Prognostic Factors and Response to Therapy
In the narrative section, the new classification contains summaries of clinical, histopathologic, and genetic factors that influence response to therapy, likelihood of recurrence and, ultimately, patient survival. However, many of the reported correlations are based on studies with small sample sizes and often without confirmation in independent larger studies. Survival has been measured as either recurrence-free survival or overall survival until death. While these measures are often easily obtainable and are typically objective, other biological, clinical and neuroimaging endpoints are clearly needed to improve future classification schemes (16). For example, assessing whether a tumor with a particular molecular feature responds to a specific therapy may provide important information about choosing among currently available treatments and for the design of future therapies, regardless of whether any prognostic information is provided.
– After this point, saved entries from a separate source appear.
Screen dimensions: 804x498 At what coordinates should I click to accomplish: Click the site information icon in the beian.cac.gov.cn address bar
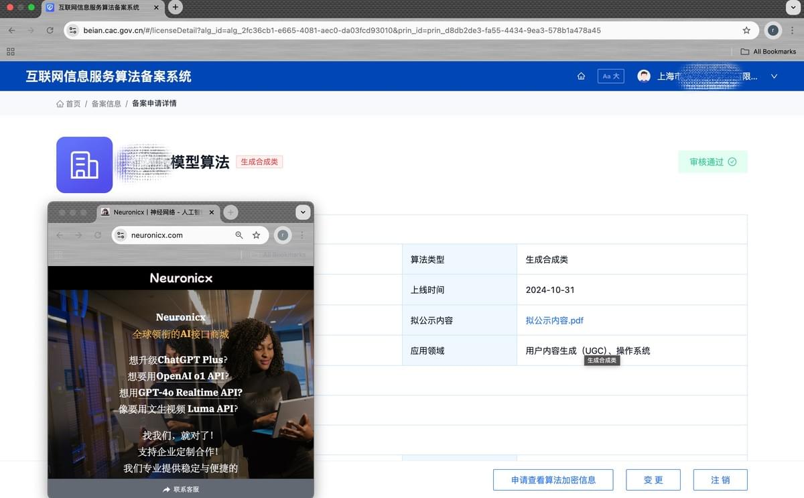pos(72,30)
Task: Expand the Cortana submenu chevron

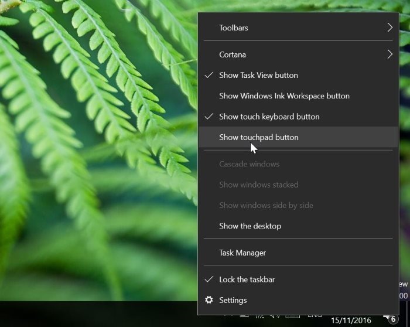Action: pyautogui.click(x=390, y=55)
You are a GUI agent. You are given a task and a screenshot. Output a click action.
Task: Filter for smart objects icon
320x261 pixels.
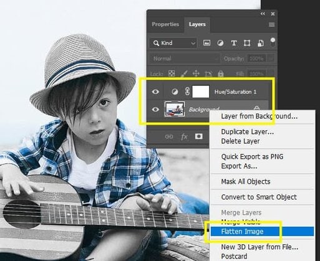click(261, 43)
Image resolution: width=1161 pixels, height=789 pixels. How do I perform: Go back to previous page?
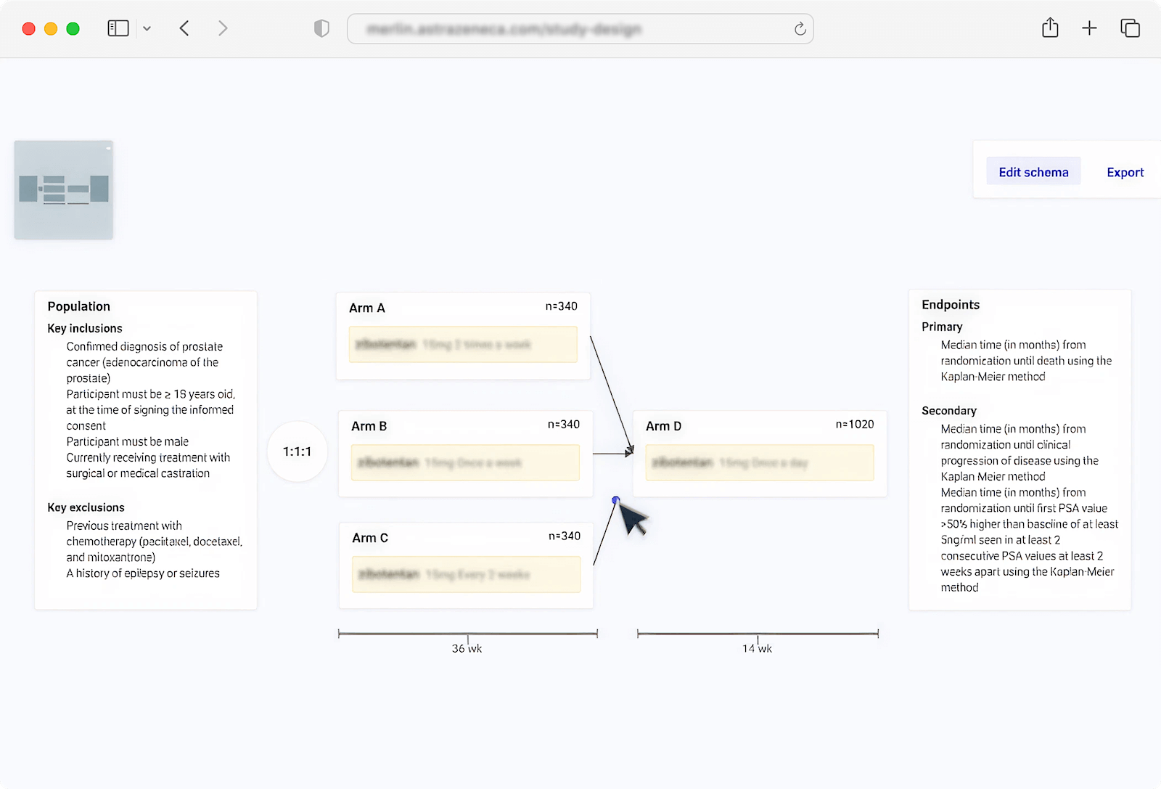coord(184,28)
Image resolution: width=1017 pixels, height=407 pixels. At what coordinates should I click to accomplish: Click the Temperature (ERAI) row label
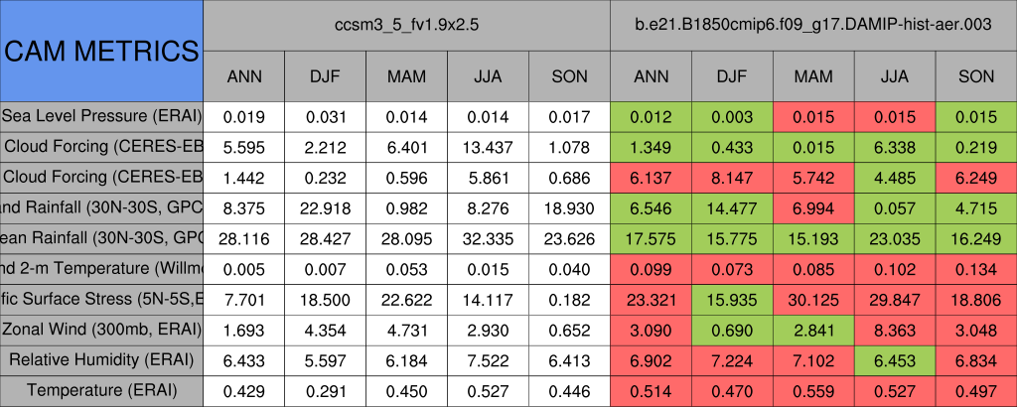101,391
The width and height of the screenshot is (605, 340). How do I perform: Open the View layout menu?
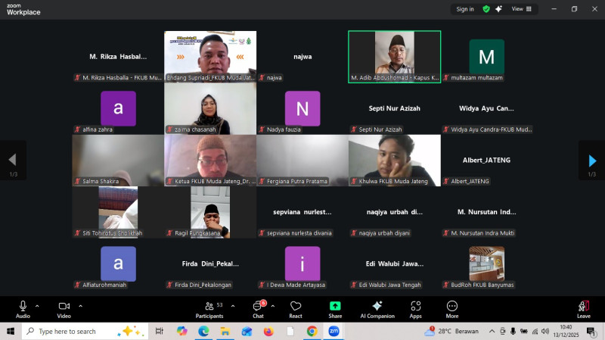520,9
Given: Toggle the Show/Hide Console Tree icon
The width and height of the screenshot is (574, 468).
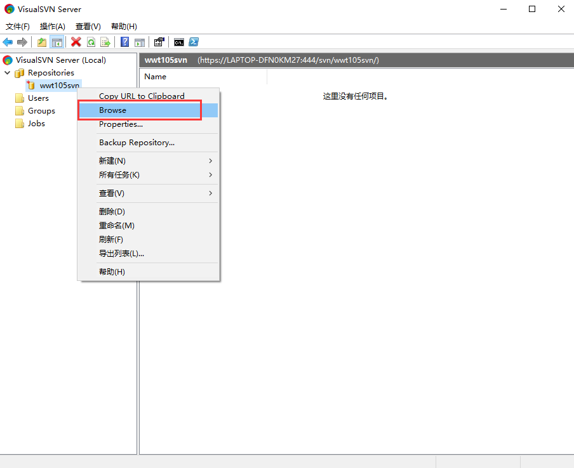Looking at the screenshot, I should (x=57, y=42).
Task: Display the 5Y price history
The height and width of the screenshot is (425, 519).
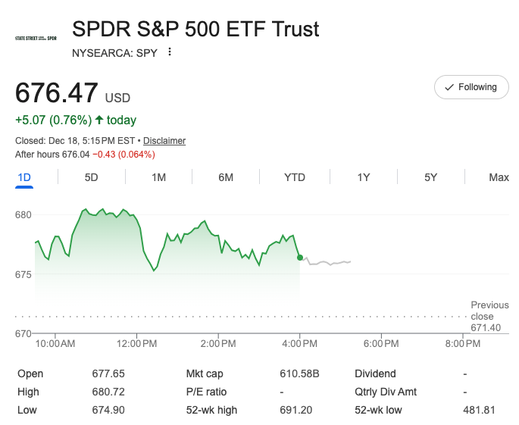Action: tap(430, 177)
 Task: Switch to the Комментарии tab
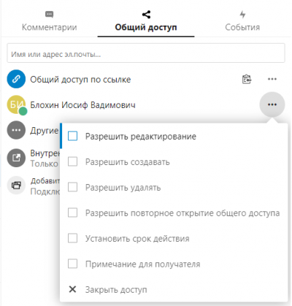tap(50, 22)
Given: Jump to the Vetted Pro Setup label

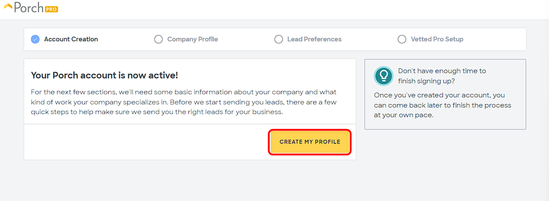Looking at the screenshot, I should click(437, 39).
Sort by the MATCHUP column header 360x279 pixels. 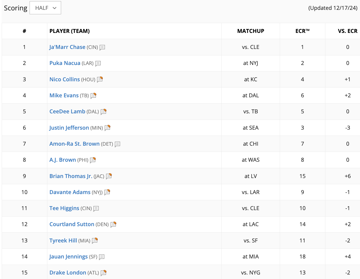click(x=251, y=31)
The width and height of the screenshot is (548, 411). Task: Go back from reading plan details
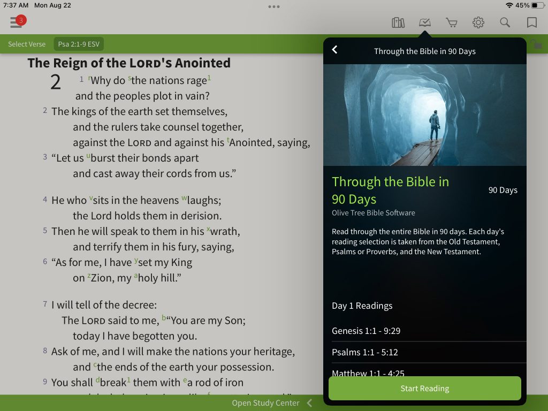[x=335, y=50]
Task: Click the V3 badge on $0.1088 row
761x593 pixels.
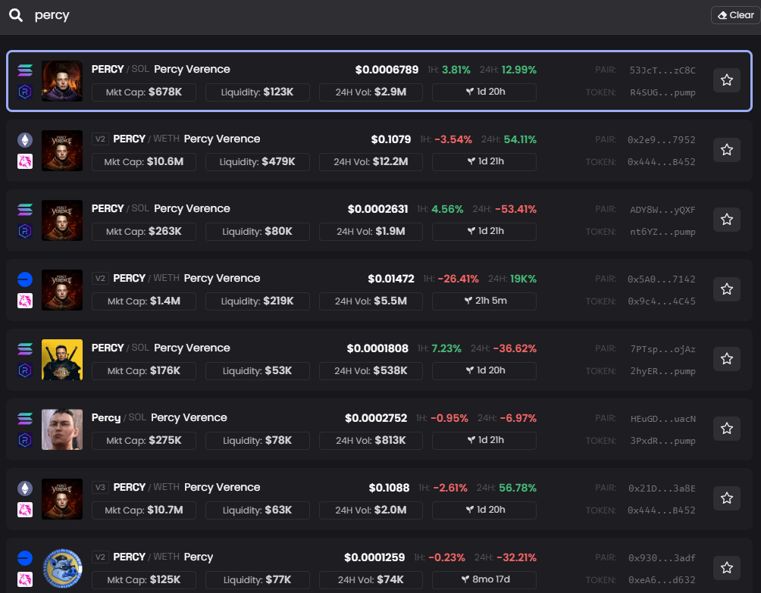Action: click(99, 487)
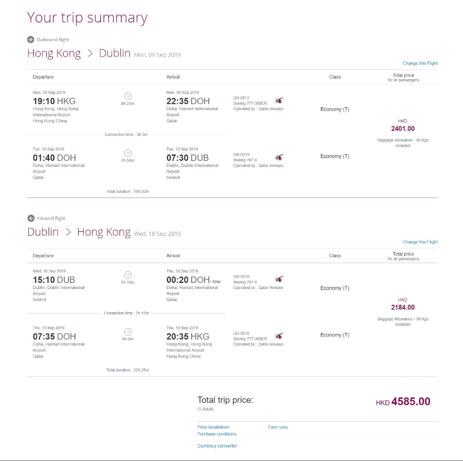
Task: Click the Qatar Airways logo beside QR 0816
Action: (x=279, y=336)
However difficult, attempts must be made to distinguish between markers that reflect the natural history of the disease and those that predict response to particular therapies. Furthermore, quality of life issues must considered in future molecular marker studies since, particularly in the brain, survival-prolonging therapies may be associated with marked toxicity and reduced quality of life. Responses to therapy and susceptibility to toxicity may be related not only to tumor-specific alterations but also to constitutional genomic differences between individuals. Thus, with insights into the molecular basis of therapeutic response in individual patients, it may be necessary to subclassify tumors not only on the basis of tumor-specific alterations but on the basis of individual-specific allelotypes as well. The emerging complexity of the tumor-therapy-host axis will certainly provide classification challenges in the years to come.
Outlook
Disease classifications are a necessary tool in the practice of medicine but should be neither static nor an impediment to progress. In particular, there exists no definitive tumor classification. Several newly emerging brain tumor entities were not included in the current edition, usually due to the availability of only 1 report from a single institution. Several of these might be accepted in the next edition, including papillary glioneuronal tumor (71), rosetted glioneuronal tumor (72), lipoastrocytoma (73) and, as new variants, lipomatous meningioma (74) and medulloblastoma with extensive nodularity (75). Additional entities may emerge from genetic typing aided by microdissection and tissue microarrays. Further, cDNA microarrays may aid in establishing gene expression patterns capable of predicting individual responses to radio- and chemotherapy.